Improving Precarious Working Conditions in Agriculture in Lower-Income Countries

Decent work contributes to productivity, stability, and sustainable development — all core goals of the global 2030 Agenda.

Cooperating successfully: In Jordan, the International Labor Organization ILO is working to improve working conditions for local workers and Syrian migrants through agricultural cooperatives. © Abdel Hameed Al Nasier/ILO CC BY-NC-ND 2.0

All views expressed in the Welternährung are those of the authors and do not necessarily reflect the view or policies of the editorial board or of Welthungerhilfe.

Food production around the world relies fundamentally on human labor — the efforts of farmers and agricultural workers who cultivate, harvest, and process our food.
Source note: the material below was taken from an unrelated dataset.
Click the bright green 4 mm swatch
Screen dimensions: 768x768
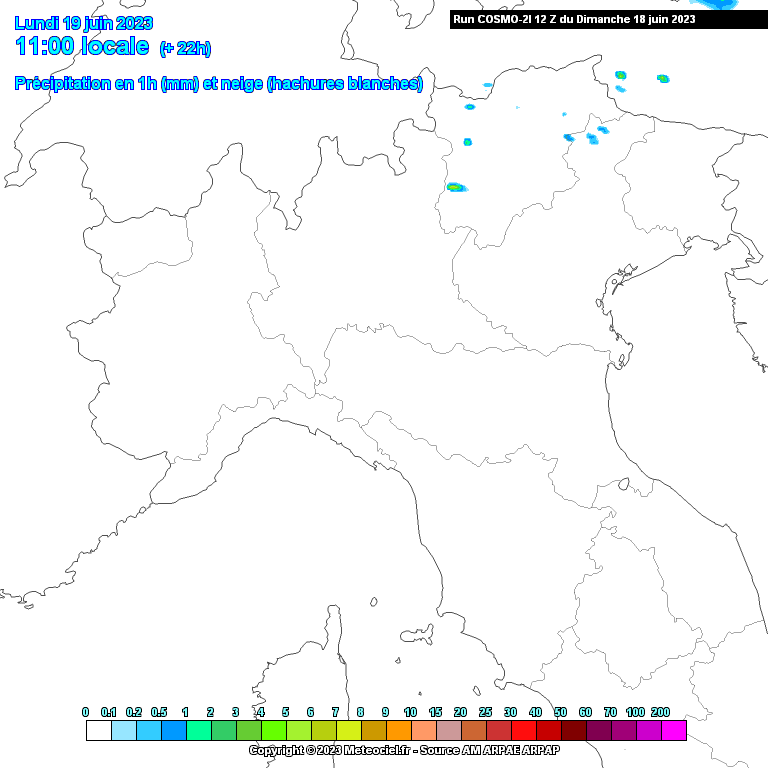(x=274, y=730)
Agriculture employs roughly one in eight workers globally, making it one of the largest employers across lower-income regions and a key sector for livelihoods, food security, and poverty reduction.

Yet despite labor’s crucial role, working conditions in agriculture can be very precarious. Scientific research and media reports consistently document serious labor rights violations: child labor in cocoa and coffee production, forced labor in sugarcane harvesting, discrimination and sexual harassment in strawberry fields, and widespread exposure to extreme heat, hazardous chemicals, and dangerous machinery. These risks translate into high rates of occupational injuries and chronic health problems.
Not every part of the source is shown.